Post- GFC, taxation revenue did suffer, but Labor ignored it and just racked up the debt that we now have.
And, tax cuts? It was not so long ago that Labor wanted to reduce corporate tax, Liberal and the Greens opposed it.
It's not true that Labor didn't try to increase tax revenue. They attempted to:
- Reform FBT and Novated Leases - $1.8Bn
- Reform Superannuation - Up to $38Bn
- Introduce a (meaningful) Mining Tax - ?
- Introduced a Carbon Tax - ?
Deficit 2014/15 - $40Bn
Labor proposed to reform the superannuation tax loopholes, the Liberal Party opposed those reforms. To give you some sort of perspective on that, Superannuation tax breaks now costs around as much as the Age Pension. That kind of defeats the purpose of the Superannuation system, doesn't it? Close those loopholes and increased tax revenue pays for the Age Pension. Just tightening the loopholes could significantly offset the cost of Age Pensions.
Labor also proposed an eminently reasonable mining tax that would have seen mining companies pay tax at roughly the level that other companies pay tax. This was howled down by the Coalition.
And then there was (shudder) the Carbon Tax. A tax that actually did what it was designed to do - raise revenue and reduce carbon emissions.

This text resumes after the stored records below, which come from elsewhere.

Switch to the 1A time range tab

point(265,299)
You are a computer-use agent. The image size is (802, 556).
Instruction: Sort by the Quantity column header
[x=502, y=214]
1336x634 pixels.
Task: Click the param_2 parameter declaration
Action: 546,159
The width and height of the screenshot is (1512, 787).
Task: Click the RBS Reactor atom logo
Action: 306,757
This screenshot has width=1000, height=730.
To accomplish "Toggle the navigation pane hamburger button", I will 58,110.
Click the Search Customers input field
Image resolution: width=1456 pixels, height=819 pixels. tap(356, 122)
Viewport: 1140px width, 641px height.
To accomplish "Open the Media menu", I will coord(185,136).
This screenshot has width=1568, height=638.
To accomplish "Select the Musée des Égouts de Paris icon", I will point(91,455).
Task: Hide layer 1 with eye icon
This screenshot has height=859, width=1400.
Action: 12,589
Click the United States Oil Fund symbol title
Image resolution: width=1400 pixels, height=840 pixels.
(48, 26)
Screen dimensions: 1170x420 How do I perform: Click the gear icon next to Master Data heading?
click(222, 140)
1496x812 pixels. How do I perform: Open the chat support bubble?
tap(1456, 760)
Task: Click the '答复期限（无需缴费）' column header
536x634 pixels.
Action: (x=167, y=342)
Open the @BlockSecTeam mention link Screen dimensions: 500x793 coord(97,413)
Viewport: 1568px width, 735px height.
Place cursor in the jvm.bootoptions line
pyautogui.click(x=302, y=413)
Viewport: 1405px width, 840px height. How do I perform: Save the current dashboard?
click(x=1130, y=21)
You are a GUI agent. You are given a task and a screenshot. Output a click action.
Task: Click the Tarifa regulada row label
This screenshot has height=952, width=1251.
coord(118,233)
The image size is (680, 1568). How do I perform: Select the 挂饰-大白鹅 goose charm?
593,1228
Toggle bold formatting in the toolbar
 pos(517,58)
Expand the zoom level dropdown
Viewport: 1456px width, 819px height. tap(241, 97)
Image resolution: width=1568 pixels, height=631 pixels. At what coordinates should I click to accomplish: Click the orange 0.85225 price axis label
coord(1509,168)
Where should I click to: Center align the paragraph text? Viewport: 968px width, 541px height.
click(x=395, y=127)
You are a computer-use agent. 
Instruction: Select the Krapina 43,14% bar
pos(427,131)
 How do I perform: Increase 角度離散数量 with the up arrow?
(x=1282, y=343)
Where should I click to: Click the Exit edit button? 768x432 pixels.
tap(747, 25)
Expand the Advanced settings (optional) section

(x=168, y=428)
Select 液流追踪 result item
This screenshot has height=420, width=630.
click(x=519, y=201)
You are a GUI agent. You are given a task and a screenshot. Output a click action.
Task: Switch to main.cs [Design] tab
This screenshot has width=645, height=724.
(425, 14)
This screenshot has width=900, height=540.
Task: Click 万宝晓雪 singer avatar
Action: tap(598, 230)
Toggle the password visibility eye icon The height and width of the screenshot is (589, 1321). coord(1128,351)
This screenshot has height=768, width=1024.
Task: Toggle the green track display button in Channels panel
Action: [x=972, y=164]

The Coalition's plan is to scrap that and instead pay more corporate welfare to companies to NOT pollute.
It's absolutely true that Labor shot itself in the foot on a lot of these issues, particularly the Mining Tax. But had the Coalition gone along with these sensible reforms, the budget would be back in surplus, and we could continue to pay for all of the services the Federal Government is now cutting, most importantly Health and Education. The Coalition is hardly alone in opposing sensible reforms, but lets not rewrite history.
Also - you mentioned that Labor wanted to lower corporate tax. That's true. But that tax cut was to be funded by the Mining Tax.
Edited by Captain Awesome!, 07 August 2014 - 02:54 AM.